In response to these issues, the levies structure was changed from 2005/06 to a two-tiered one, reflecting the primary cost drivers:
- a restricted levy component based on a 'cost of supervision' rationale, which includes activities associated with APRA's onsite and offsite supervision of individual institutions and its legal and enforcement activities. It is structured as a percentage rate on assets, subject to minimum and maximum amounts; and
- an unrestricted levy component based on a 'system impact' and 'vertical equity' rationale, which includes activities associated with the development of APRA's prudential framework for the industries it supervises, as well as its statistical data collections and publications. It is structured as a low percentage rate on assets with no minimum or maximum amounts.
The design and operation of the levies framework is subject to periodic consultation and review.

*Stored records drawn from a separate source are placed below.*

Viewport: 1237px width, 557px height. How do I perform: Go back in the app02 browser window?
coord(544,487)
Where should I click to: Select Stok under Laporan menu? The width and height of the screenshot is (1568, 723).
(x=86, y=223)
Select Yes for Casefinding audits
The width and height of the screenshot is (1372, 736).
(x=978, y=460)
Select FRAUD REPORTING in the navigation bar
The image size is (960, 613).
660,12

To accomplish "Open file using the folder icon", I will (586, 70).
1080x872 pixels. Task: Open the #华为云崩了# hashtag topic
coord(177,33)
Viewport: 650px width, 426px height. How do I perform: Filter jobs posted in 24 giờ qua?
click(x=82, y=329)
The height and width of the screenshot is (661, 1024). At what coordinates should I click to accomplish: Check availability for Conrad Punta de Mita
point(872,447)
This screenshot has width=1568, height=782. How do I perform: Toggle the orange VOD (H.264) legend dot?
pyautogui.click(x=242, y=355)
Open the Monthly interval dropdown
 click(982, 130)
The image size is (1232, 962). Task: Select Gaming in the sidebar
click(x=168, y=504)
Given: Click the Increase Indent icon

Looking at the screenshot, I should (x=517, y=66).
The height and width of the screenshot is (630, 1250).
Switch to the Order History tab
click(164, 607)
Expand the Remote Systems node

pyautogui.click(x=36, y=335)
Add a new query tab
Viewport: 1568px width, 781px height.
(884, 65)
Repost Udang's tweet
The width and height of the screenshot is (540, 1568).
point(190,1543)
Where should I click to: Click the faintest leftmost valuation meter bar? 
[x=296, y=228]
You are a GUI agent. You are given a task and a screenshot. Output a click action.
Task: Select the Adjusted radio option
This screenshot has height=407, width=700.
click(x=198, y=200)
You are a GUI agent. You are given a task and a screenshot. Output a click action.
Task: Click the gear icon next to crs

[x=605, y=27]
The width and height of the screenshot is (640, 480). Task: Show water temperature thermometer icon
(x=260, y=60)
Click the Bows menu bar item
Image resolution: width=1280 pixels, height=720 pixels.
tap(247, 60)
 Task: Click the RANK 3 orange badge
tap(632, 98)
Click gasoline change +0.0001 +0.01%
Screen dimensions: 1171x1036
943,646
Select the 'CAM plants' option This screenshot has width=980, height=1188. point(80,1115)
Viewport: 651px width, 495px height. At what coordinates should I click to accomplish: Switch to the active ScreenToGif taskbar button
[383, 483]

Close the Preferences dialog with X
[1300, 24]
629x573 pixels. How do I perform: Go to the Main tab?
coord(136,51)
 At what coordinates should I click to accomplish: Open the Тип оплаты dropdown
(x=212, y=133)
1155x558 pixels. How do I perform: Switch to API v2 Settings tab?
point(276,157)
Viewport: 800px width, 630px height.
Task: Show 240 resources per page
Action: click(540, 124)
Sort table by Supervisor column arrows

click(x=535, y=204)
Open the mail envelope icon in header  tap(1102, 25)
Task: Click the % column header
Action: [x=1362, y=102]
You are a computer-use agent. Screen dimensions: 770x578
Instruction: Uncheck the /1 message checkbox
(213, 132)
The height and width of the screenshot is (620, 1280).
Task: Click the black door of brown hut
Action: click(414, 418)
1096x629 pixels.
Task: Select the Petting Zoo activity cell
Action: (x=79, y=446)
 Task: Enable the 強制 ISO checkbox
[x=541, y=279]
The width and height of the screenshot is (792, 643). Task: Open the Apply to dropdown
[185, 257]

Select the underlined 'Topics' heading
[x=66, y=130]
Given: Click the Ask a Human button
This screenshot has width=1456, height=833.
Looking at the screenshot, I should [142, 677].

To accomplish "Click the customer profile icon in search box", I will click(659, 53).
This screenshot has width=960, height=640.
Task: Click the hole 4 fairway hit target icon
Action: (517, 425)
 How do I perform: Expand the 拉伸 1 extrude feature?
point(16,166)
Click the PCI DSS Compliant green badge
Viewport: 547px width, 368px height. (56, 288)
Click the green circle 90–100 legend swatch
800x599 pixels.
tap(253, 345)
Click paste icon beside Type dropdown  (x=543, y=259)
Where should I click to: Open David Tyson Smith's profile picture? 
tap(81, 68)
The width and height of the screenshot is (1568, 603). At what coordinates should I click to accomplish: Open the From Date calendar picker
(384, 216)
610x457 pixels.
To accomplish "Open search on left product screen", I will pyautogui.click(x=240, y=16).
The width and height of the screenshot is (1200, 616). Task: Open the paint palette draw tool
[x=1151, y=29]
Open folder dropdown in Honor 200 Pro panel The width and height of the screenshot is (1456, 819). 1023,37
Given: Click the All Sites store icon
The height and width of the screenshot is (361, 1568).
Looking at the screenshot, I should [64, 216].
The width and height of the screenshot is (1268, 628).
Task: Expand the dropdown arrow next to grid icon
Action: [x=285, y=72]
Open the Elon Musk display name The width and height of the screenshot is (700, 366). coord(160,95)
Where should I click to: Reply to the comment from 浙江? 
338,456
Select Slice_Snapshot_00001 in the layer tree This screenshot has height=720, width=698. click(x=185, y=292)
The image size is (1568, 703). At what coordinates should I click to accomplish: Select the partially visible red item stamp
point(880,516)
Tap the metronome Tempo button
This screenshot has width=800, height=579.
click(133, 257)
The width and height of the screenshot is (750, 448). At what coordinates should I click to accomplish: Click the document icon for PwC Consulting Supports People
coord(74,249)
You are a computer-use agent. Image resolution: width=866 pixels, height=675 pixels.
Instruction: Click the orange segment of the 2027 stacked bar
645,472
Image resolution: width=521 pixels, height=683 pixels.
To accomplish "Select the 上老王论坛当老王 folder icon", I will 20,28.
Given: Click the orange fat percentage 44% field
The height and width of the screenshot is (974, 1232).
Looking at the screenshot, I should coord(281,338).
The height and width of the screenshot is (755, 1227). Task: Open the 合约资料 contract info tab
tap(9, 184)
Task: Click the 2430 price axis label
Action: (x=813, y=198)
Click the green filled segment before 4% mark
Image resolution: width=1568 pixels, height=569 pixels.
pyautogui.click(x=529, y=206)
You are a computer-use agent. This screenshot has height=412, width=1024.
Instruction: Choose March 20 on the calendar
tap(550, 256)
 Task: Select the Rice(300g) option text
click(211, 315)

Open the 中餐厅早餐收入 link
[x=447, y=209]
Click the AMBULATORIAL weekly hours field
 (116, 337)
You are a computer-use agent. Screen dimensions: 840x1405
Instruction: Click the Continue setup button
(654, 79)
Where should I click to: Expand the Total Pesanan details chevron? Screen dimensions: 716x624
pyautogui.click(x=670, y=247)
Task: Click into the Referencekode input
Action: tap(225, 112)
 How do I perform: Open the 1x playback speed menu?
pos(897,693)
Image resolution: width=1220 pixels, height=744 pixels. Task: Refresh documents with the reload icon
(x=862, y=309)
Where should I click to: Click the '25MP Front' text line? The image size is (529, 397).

Refinements have emerged from these reviews but the two-tiered structure remains intact. The latest review is based on Treasury's discussion paper, Financial Industry Supervisory Levy Methodology, which was released for comment in April 2013.82 Recommendations from this review are currently being considered by the Government.
In addition, the ANAO has recently undertaken a performance audit of APRA's approach to the determination and collection of levies. In its report, released in November 2013, the ANAO concluded that APRA's administration of financial industry levies has been generally effective.83 This report is discussed further in Chapter 7.
From time to time, the Government has provided funding directly to APRA through special appropriations, and this funding has not been recovered from industry. In addition to the funding provided to deal with the global financial crisis, these appropriations have covered:
- enforcement actions in relation to the collapse of HIH Insurance; and
- the implementation of Standard Business Reporting.
In discussing its preferred 'user pays' funding model for regulatory agencies, the Wallis Inquiry (page 535 of the Final Report) recommended that:
'funding should be determined by reference to policies for financial system regulation rather than targets for the overall budget balance. Their funding would not affect these targets because the costs of the agencies' regulatory functions would be recovered from regulated entities.'
This recommendation remains relevant to an in principle issue of the application of efficiency dividends to APRA.
Over recent years, APRA has been subject to general efficiency dividend requirements under which the Government has reduced agency funding with the objective of driving efficiency savings and improving its overall budget position. Agencies are typically required to meet reductions in their base expenditure levels at a set percentage amount per year. Over the period 2011/12 to 2016/17, APRA's total expenditure will have been reduced by around $21 million from its originally approved budgets because of efficiency dividends. However, because APRA is industry funded, these reductions will make no contribution to the Government's budget position; rather, they will reduce the size of industry levies, though only by insignificant amounts for individual institutions.
In its 2012 FSAP report, the IMF noted that Government approval of the budgets of APRA (and ASIC) leaves the agencies exposed to cutbacks for financial or political reasons. APRA acknowledges that it is for Government to determine the quantum of community resources it wishes to have devoted to prudential regulation of the financial system. However, the mechanism of efficiency dividends is not well-suited to an organisation such as APRA, and can constrain APRA's strategic planning and the pursuit of its statutory objectives.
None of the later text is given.